If that’s what you would consider anyone who drops a roofie in another patron’s drink.

The intents were always obvious. Not something he felt one way or another about emotionally, as those psychological impulses had long since abandoned him - but he knew between right and wrong, despite how clouded his own judgement had been in the past. He knew which side to be on to have the most gain, the most pull. It wasn’t men, but it was hardly ever a woman. Not that he had a specific profile or _taste_. Whoever did it, did it.

No one ever noticed him back here, a relatively older man with a beer in one hand, the cap still screwed on tight, the collar of his jacket askew and pulled up higher on one side. His white hair set him out from the usual young crowd, his refusal to talk to anyone only isolating him further. Perhaps it was the aura he gave off, maybe it was his disconnected sare, but something told others to avoid him - and they did.
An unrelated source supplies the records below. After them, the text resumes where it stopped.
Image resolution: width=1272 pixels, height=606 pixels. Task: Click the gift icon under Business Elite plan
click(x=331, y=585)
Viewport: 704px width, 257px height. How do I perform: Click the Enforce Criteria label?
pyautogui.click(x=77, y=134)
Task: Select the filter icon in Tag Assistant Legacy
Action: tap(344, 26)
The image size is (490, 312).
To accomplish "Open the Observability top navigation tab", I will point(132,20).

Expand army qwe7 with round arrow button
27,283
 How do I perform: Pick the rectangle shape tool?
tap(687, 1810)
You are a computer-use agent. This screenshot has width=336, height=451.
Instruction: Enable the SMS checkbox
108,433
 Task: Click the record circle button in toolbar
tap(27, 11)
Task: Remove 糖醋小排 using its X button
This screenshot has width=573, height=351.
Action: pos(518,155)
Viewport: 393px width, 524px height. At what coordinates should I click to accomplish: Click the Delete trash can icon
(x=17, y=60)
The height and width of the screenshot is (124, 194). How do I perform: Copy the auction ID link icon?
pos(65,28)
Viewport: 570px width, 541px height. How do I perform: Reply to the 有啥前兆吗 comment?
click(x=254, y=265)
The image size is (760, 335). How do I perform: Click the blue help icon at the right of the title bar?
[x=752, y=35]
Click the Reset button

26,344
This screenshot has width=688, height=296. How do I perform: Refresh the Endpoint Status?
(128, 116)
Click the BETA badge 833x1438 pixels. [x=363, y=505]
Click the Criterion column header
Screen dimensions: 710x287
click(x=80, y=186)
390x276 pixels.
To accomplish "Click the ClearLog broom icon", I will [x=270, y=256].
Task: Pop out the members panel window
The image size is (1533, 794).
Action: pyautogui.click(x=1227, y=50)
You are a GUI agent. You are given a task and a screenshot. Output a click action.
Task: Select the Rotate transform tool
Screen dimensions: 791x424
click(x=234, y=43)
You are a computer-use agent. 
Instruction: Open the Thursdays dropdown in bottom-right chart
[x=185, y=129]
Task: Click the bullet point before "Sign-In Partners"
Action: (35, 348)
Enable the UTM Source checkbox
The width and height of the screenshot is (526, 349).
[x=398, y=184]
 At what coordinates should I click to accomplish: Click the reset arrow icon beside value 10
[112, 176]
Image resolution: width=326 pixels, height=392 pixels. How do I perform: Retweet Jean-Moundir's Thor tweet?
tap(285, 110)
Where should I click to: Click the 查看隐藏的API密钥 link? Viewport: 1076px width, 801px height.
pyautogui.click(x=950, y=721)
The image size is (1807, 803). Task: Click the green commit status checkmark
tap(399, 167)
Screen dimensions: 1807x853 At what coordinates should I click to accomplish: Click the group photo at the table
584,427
The Hunger had been gnawing at him all day, no letting him keep down the pancakes that had been so generously made for him at the diner. As a recurring customer, they seemed to assume he enjoyed the food as well as the staff, despite what little he had to say about his day. _Woke up, came here. Might come back later_.

He felt at his jaw, his tightening throat as he scanned the room, counting the glasses and coasters along the bar counter. Hands touched, turned glasses, lifted away and left them unattended. All he needed was one sure thing, an unattended glass - the perfect someone who glanced around the room once, then again. A slim figure who reached into his pocket, muttering to himself something he wasn’t able to make out from across the room - but it was his chance, his move. _Check mate_.

In a single breath, he was across the room, ready to grab the man’s wrist and pull him out of view. Probably to the back alley where various cries for help and even screams went unanswered by the local bar-crawlers. For Toronto, they managed to have American values when it came to helping your fellow man. Before he could even reach out, someone was sitting down to take the glass. A blurred mess of black and curly hair.

Jack actually jumped, his fingers centimeters away from touching the man’s back that was now turned to him. Was it too late? His eyes flicked to the counter, finding the glass gone and - with it - the clouding whiskey. He cursed under his breath and pulled his hand back, only making eye contact with the assailant over the young man’s shoulder.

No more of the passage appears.